DRAGON TATTOO Opens Tomorrow
After months of promotion, the English-language, David Fincher-directed version of The Girl with the Dragon Tattoo opens across the country tomorrow.
According to the site Rotten Tomatoes, 82% of the 34 “top critics” give it a favorable review (although a few are a bit grudging).
Many of the reviews compare it to the earlier Swedish-language film (Time‘s critic Richard Corliss, says, it’s “like getting a Christmas gift of a book you already have”). A few hark back to Stieg Larsson’s original:
One reason Salander is catnip on the page is that she is anything but in real life. Antisocial when she’s not downright furious… she is fierce, furtive and feral…..[but the movie’s] cold, almost robotic conception of Salander as a twitchy, anorexic waif feels more like a stunt than a complete character, and so the best part of the reason we care enough to endure all that mayhem has gone away.
Critic A.O Scott is also a fan of Lisbeth on the page, describing her as “Tiny as a sparrow, fierce as an eagle…one of the great Scandinavian avengers of our time, an angry bird catapulting into the fortresses of power and wiping smiles off the faces of smug, predatory pigs” and believes that lead actress Rooney Mara, “…captures her volatile and fascinating essence beautifully.” He is not so enthusiastic about the book’s plot, however and feels “Larsson’s heavy-footed clumsiness as a storyteller” harms the movie. The changes from the book to the screenplay just show “…how arbitrary some of Larsson’s narrative contrivances were in the first place” and the movie suffers from “…long stretches of drab, hackneyed exposition that flatten the atmosphere.”
Whatever the critical verdict, the publicity surrounding the movie continues to bring new readers to the book. Libraries are still showing holds queues.

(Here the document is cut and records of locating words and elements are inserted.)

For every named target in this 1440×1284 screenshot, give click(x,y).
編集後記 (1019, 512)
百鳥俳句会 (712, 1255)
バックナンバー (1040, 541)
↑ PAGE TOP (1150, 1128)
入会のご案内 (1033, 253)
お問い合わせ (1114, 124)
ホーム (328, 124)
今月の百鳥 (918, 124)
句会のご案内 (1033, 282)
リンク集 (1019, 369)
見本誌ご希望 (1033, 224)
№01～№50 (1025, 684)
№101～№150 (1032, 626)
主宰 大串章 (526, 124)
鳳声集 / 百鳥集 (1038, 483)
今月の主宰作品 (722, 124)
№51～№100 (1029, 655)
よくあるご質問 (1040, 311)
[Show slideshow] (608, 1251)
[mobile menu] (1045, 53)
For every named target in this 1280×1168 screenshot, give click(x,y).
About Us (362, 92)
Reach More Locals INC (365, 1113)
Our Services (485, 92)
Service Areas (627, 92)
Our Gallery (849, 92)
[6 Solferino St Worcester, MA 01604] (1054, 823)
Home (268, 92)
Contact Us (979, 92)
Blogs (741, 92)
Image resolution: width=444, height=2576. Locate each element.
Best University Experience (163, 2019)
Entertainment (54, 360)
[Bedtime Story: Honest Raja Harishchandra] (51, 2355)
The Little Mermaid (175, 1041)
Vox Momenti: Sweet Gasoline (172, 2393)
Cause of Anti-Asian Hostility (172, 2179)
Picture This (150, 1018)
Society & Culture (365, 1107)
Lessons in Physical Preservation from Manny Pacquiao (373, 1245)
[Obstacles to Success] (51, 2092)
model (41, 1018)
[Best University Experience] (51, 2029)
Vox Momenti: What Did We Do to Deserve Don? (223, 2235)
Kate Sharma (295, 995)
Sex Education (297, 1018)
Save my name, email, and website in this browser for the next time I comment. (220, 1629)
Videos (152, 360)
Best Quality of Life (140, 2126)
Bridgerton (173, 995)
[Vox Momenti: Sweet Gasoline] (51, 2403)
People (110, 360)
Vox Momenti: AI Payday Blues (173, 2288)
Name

It’s not certain whether Fincher will direct the next movies in the trilogy. At a recent press conference, he said he hasn’t been signed yet; “Classically, movie studios don’t make deals with directors, even if there’s a hope that there’s going to be three [films], because they want to make sure you behave.” He did, however, go on to say that if he were to direct the next two films, he would shoot them both at once. He also noted that the Dragon Tattoo shoot was “incredibly draining” for Rooney Mara because of all the “naysayers” who thought she was the wrong choice for the role.